_How to complete this task_
Below are some records. Print exactly the lines between the one holding "Given: Click the" and the one holding "559x392 pixels.", inclusive, and nothing else.
• • • •
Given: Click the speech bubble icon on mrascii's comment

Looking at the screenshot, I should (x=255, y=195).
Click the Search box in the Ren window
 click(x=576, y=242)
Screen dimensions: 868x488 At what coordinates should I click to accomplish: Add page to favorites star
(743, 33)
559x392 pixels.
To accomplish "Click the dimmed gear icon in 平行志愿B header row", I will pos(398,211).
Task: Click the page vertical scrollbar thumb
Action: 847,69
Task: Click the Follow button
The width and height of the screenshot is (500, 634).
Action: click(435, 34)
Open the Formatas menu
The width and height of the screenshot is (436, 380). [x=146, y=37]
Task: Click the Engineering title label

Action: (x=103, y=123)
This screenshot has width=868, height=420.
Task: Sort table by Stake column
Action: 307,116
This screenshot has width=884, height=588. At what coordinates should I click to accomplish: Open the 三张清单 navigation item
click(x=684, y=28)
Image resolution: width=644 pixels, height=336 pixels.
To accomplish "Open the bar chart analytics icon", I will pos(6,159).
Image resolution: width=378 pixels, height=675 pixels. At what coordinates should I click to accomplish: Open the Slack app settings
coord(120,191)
• • • •
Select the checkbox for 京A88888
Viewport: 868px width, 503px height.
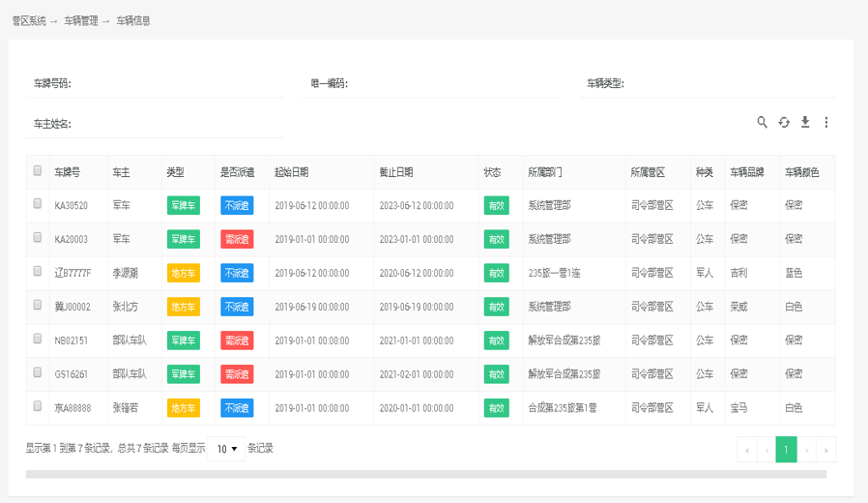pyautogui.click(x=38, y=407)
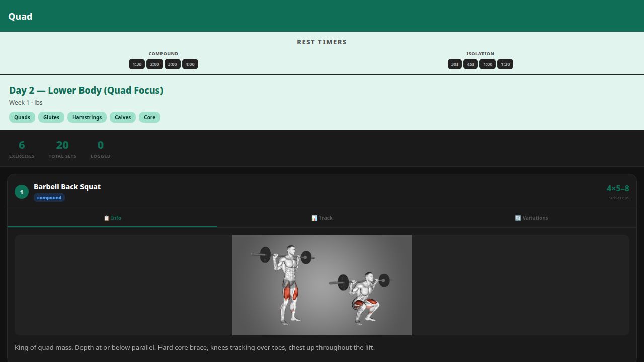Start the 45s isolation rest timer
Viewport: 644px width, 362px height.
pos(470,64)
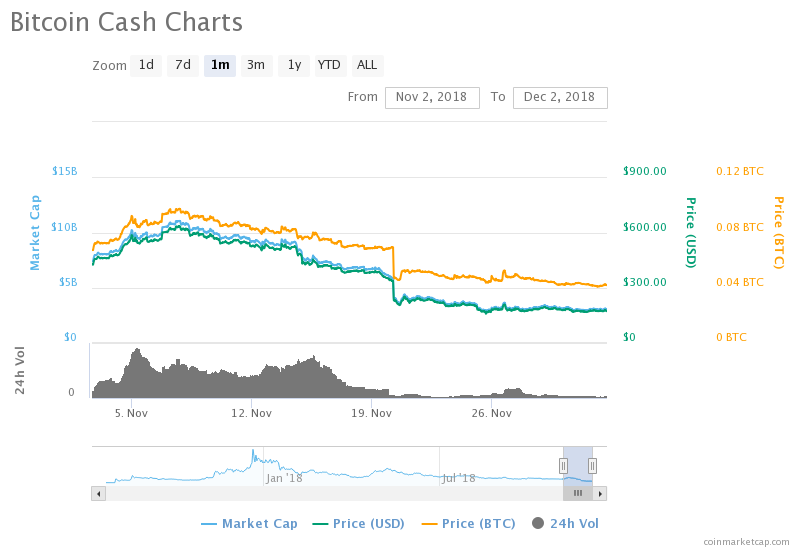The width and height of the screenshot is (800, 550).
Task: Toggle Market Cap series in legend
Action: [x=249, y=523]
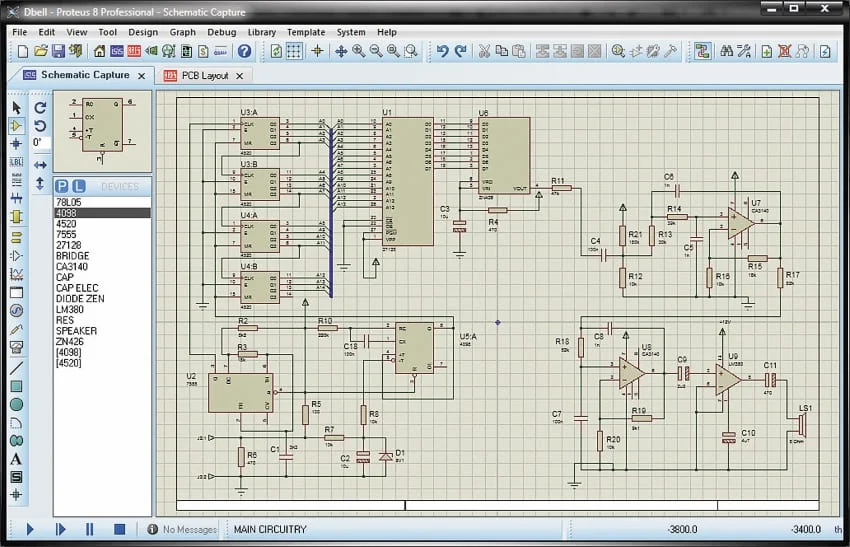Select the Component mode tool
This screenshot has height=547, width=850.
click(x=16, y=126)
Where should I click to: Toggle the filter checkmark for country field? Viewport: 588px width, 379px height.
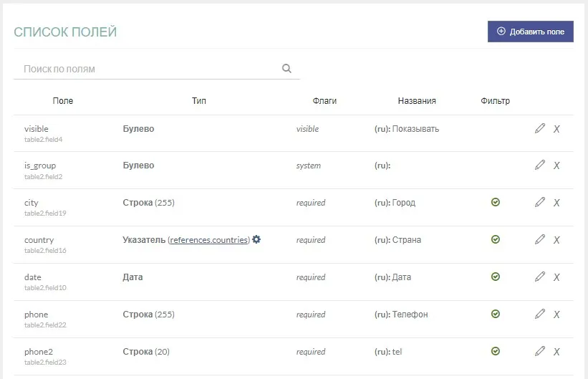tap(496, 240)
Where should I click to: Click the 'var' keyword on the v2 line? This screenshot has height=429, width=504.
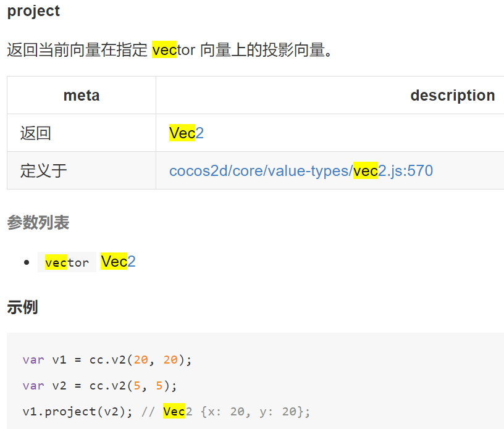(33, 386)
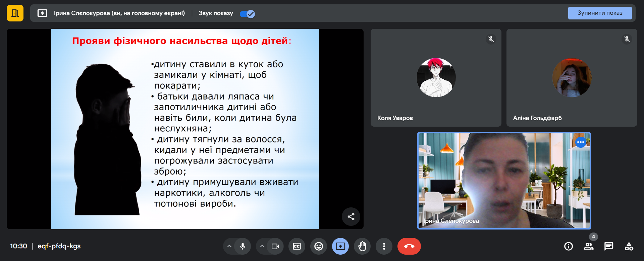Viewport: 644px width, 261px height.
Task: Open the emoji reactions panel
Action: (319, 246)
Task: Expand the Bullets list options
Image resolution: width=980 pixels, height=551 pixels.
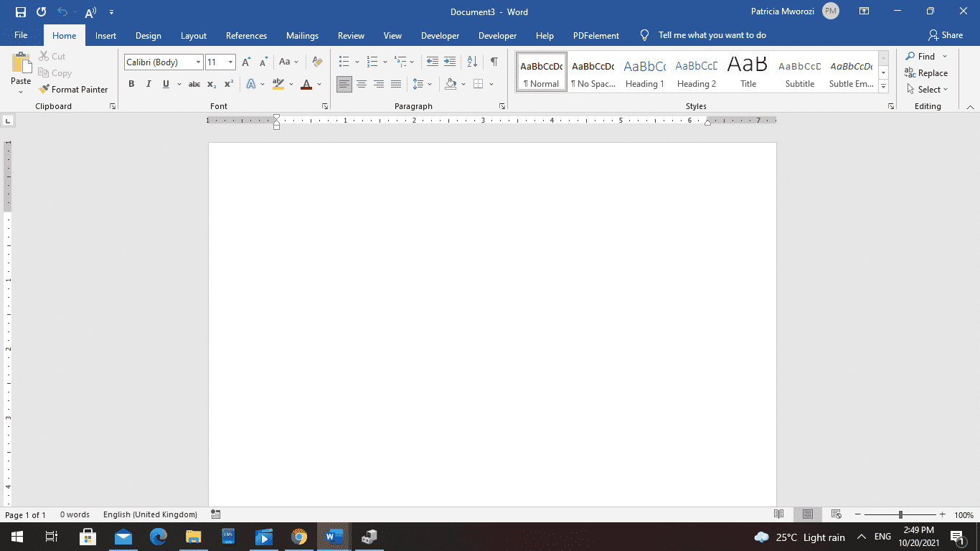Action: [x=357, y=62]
• • • •
_Task output_
Given: Click the speech bubble icon on mrascii's comment

Looking at the screenshot, I should (x=255, y=195).
Click the Search box in the Ren window
 click(x=576, y=242)
Screen dimensions: 868x488 At what coordinates should I click to accomplish: Add page to favorites star
(743, 33)
559x392 pixels.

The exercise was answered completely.